Toyota Motors and and the US National Highway Traffic Safety Administration (NHTSA) recently announced a recall of 55,000 floor mats for various Toyota and Lexus models following an investigation into a crash of a Lexus ES 350 on 28 August 2009 that killed a 45 year old police officer and three family members. The car sped out of control and finally hit another vehicle. Suspicions center on an All-Weather floor mat that could have got entangled with the accelerator pedal.
Floor mat problems in cars are not that uncommon. My previous car was an Audi A4 and there the mats provided by the dealer (it was a second hand car) did not fit the nipples meant to match up with holes in the mats. As a result, the driver side mat always kept sliding forward under heel pressure and sometimes ended up under the pedals (luckily never over the pedals!). One day my wife and I wondered why the car suddenly had a hard time accelerating (it felt really sluggish), until I realized what had happened and pulled the thick mat back out from under the accelerator pedal, which could not be depressed properly (presumably braking would have been similarly affected, but luckily I did not have to find out).
The opposite problem of unintended acceleration tends to be far more severe than a lack of acceleration, of course. An accelerator stuck on full throttle is something that happened to me once while driving a VW Santana, back in the 1980s.
That 5 cylinder engine still used a carburetor, not fuel injection. At some point the cold start enrichment mechanism of the carburetor developed a problem. I reported this issue to the dealer before a service and asked them to fix it. I don’t know what they did about it, but the next weekend I took the car on a German autobahn and had a very unpleasant incident where it got stuck at full throttle while I was doing over 160 kph (there was no speed limit there).
I found that the car kept accelerating even if I took my foot off the pedal and reached about 180 kph. I then pushed the brake pedal as hard as I could and at least it didn’t accelerate any further and slowed down a little. I depressed the clutch pedal (the closest manual equivalent of putting it into Neutral). Without any load on the engine, the RPMs shot up to the max but were limited by the engine management. With the engine roaring at maybe 5800rpm, the car coasted on the straight road and the brakes could slow it down. Worried about the engine I then switched off the ignition, which did stop the engine but also disabled the brake servo and power steering. I quickly turned the ignition back on, but not far enough to engage the starter, just so the steering lock could not be activated by turning the steering wheel as it would with the ignition completely off. I finally brought the car to a complete stop on the hard shoulder, without brake servo assistance.
After opening the bonnet, I opened the carburetor with a screw driver from the emergency set in the back and found the butterfly valve stuck. After some prodding with my fingers, it went back to the proper position and I could resume my journey, with no further incident.
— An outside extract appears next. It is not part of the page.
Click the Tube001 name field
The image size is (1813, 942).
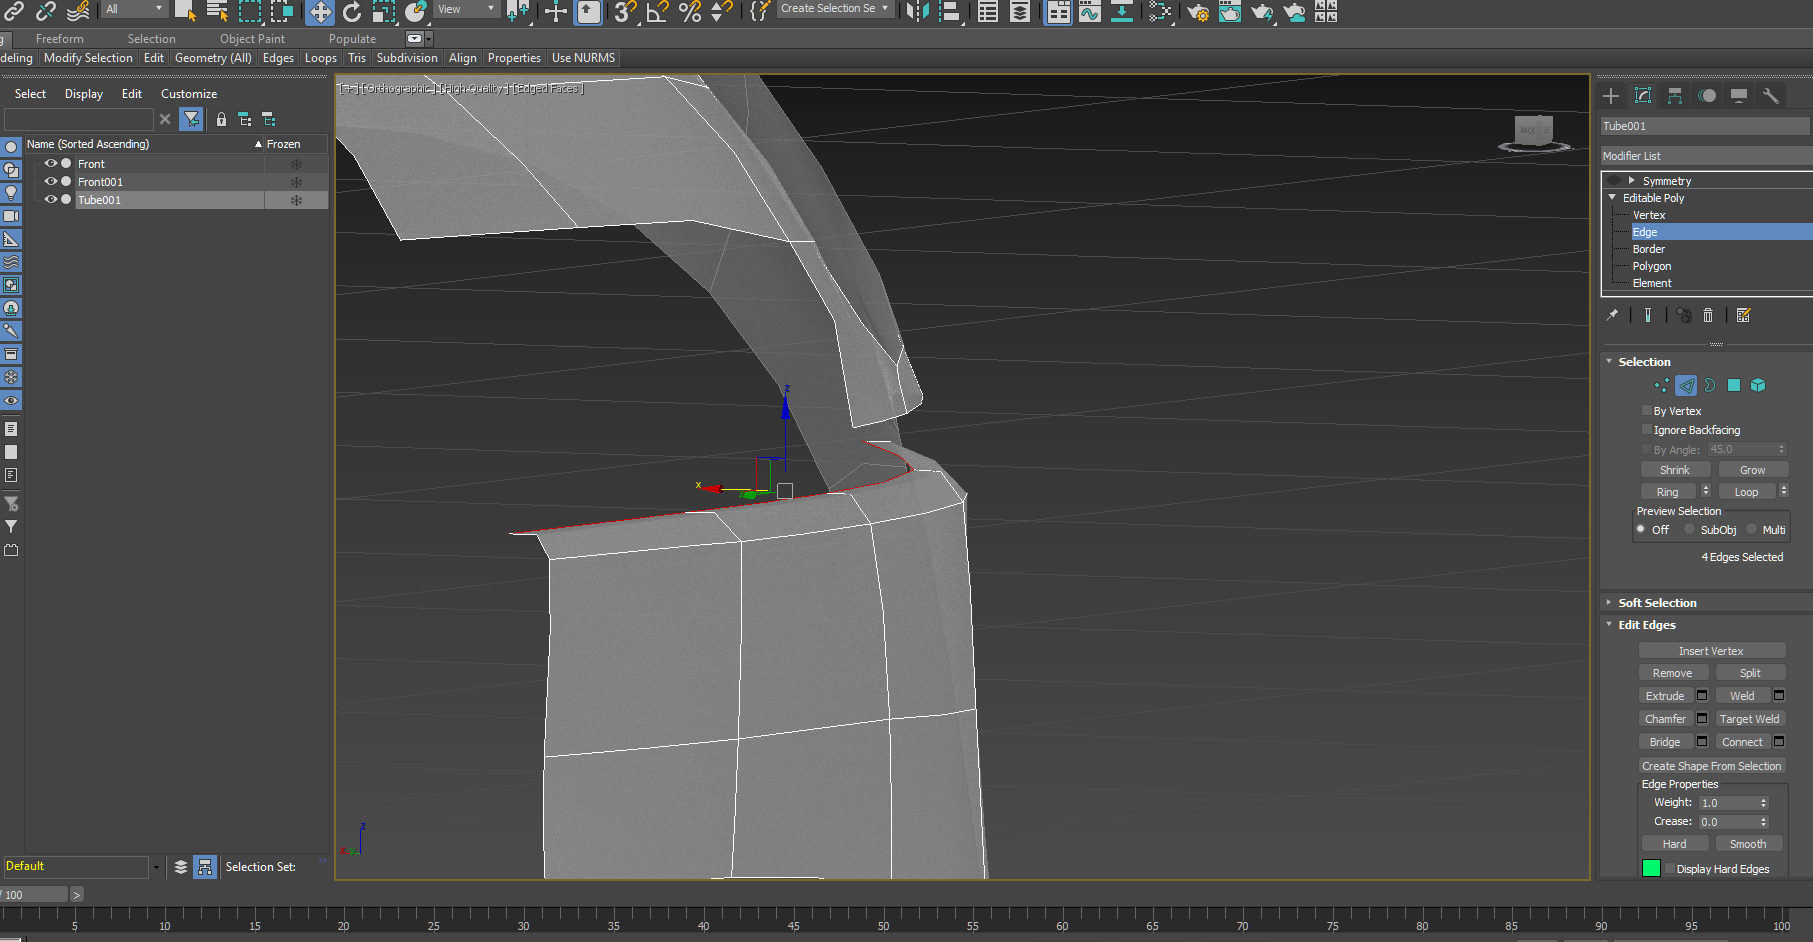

I can see that using the brake pedal, my first reaction in that situation, would not have been as effective in a 3.5 litre V6 Lexus as it was in my 2 litre VW, because the engine was far more powerful. Switching the car to Neutral, my second reaction, would have been quite effective in the Lexus though. My third reaction, switching off the engine, would have been quite impossible for the average driver in that loan car. Turning off an ignition key is one thing, but having to hold down the power button for three seconds (as in that Lexus and some other cars that use a start button instead of an ignition key) rather than just pushing it once is anything but intuitive. Yes, mobile phones and computers can be shut down that way too, but most of us grew up with cars that behaved differently from today’s computers. Actually, even when I started with computers they switched off as soon as you pushed the power button once. I can see how the driver would push the power button once to turn it off and nothing would happen. Then what?
If the driver missed his chance to shift the gear into N, he would likely run out of time in that car before hitting another vehicle in front, before he would have figured out how this is supposed to be done.
Most accidents occur due to a combination of errors. In this case it appears to have been the floor mat problem, combined with the driver missing the chance to respond effectively by shifting the gearbox to N.
Problems with stuck accelerators could have been ameliorated in the engine management by having the brake pedal override accelerator input. If for example the brake pressure was high enough for an emergency stop (the ABS has a sensor for that) then the fuel injection quantity could be limited to idling or at least significantly less than full acceleration would demand, effectively ignoring the accelerator, floor mat or no floor mat. The only side effect I can see is that it would make drag racer starts impossible.
When I explained about the recent Toyota problem to my wife, she replied that she had tried to remove the mats from our 2008 Prius for cleaning but didn’t manage to because the hooks held them in place too firmly. Even without the hooks I imagine the left foot rest in the Prius would stop the mat from moving much.
Whatever car you drive, make sure the floor mat is secured against sliding around. If you’re not sure, better get rid of it altogether. And if you should ever find yourself with a car accelerating out of control for whatever reason, remember that the N position of an auto box or clutch pedal of a manual will always disconnect the engine from the gearbox, not matter what causes the engine power to surge.